▸ **GIVEN PASSAGE**:
┌──
1. Initialize variables: We set ans = 0 to count valid quadruplets and store the array length in n for convenience.

2. First loop (index a): The outermost loop iterates from 0 to n-3. We stop at n-3 because we need at least 3 more elements after position a to form a valid quadruplet.

3. Second loop (index b): For each fixed a, we iterate b from a+1 to n-2. Starting from a+1 ensures a < b, and stopping at n-2 leaves room for indices c and d.

4. Third loop (index c): For each fixed pair (a, b), we iterate c from b+1 to n-1. This maintains b < c and leaves at least one position for d.

5. Fourth loop (index d): For each triple (a, b, c), we iterate d from c+1 to n. This ensures c < d and completes our quadruplet.

6. Check the sum condition: Inside the innermost loop, we check if nums[a] + nums[b] + nums[c] == nums[d]. If this condition is satisfied, we've found a valid quadruplet and increment our answer counter.

7. Return the result: After examining all possible quadruplets, we return the total count.

The algorithm systematically explores all combinations where a < b < c < d by design of the loop structure. Each inner loop starts one position after its parent loop's current index, which automatically enforces the ordering constraint without additional checks.
└──
▸ **DATASET EXCERPT**:
┌──
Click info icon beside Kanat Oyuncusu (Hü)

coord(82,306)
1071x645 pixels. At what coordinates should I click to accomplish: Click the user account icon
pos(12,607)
└──
▸ **TASKS TO CARRY OUT**:
• 1. Could you shorten the paragraph of the quadruplet-counting explanation beginning "The algorithm systematically explores" into a brief list that keeps its main facts?
• 2. In the quadruplet-counting explanation, what condition is tested inside the innermost loop?
• 3. Extend the explanation of the quadruplet-counting loops, picking up after its last sentence.
You won't need the material on this page.

▸ **RESULTS IN ORDER**:
• 1.
- The algorithm checks every combination where a < b < c < d.
- Each inner loop starts one position after the current index of its parent loop.
- This loop structure enforces the ordering on its own, so no extra checks are needed.

• 2. Whether nums[a] + nums[b] + nums[c] == nums[d].

• 3.
The time complexity is O(n^4) due to the four nested loops, and the space complexity is O(1) as we only use a constant amount of extra space for the counter and loop variables.

Example Walkthrough

Let's walk through the solution with nums = [1, 5, 3, 2, 6].

We need to find all quadruplets (a, b, c, d) where a < b < c < d and nums[a] + nums[b] + nums[c] == nums[d].

Step-by-step iteration:

Starting with a = 0 (nums[0] = 1):

• b = 1 (nums[1] = 5):
  • c = 2 (nums[2] = 3):
    • d = 3: Check if 1 + 5 + 3 = 9 equals nums[3] = 2? No.
    • d = 4: Check if 1 + 5 + 3 = 9 equals nums[4] = 6? No.
  • c = 3 (nums[3] = 2):
    • d = 4: Check if 1 + 5 + 2 = 8 equals nums[4] = 6? No.
• b = 2 (nums[2] = 3):
  • c = 3 (nums[3] = 2):
    • d = 4: Check if 1 + 3 + 2 = 6 equals nums[4] = 6? Yes! Count = 1

Moving to a = 1 (nums[1] = 5):

• b = 2 (nums[2] = 3):
  • c = 3 (nums[3] = 2):
    • d = 4: Check if 5 + 3 + 2 = 10 equals nums[4] = 6? No.

The algorithm continues checking all remaining combinations, but no other valid quadruplets are found.

Final result: 1 valid quadruplet at indices (0, 2, 3, 4) where 1 + 3 + 2 = 6.

The nested loop structure ensures we check all possible combinations exactly once while maintaining the required index ordering. Each loop's starting point (a+1, b+1, c+1) guarantees the strict inequality constraint is satisfied without additional conditional checks.

Solution Implementation

Time and Space Complexity

Time Complexity: O(n^4)

The code uses four nested loops to iterate through all possible quadruplets (a, b, c, d) where a < b < c < d.

• The outer loop runs n-3 times
• The second loop runs approximately n-2 times for each iteration of the first loop
• The third loop runs approximately n-1 times for each iteration of the second loop
• The innermost loop runs approximately n times for each iteration of the third loop

This results in approximately (n-3) * (n-2) * (n-1) * n / 4! iterations in the worst case, which simplifies to O(n^4).

Space Complexity: O(1)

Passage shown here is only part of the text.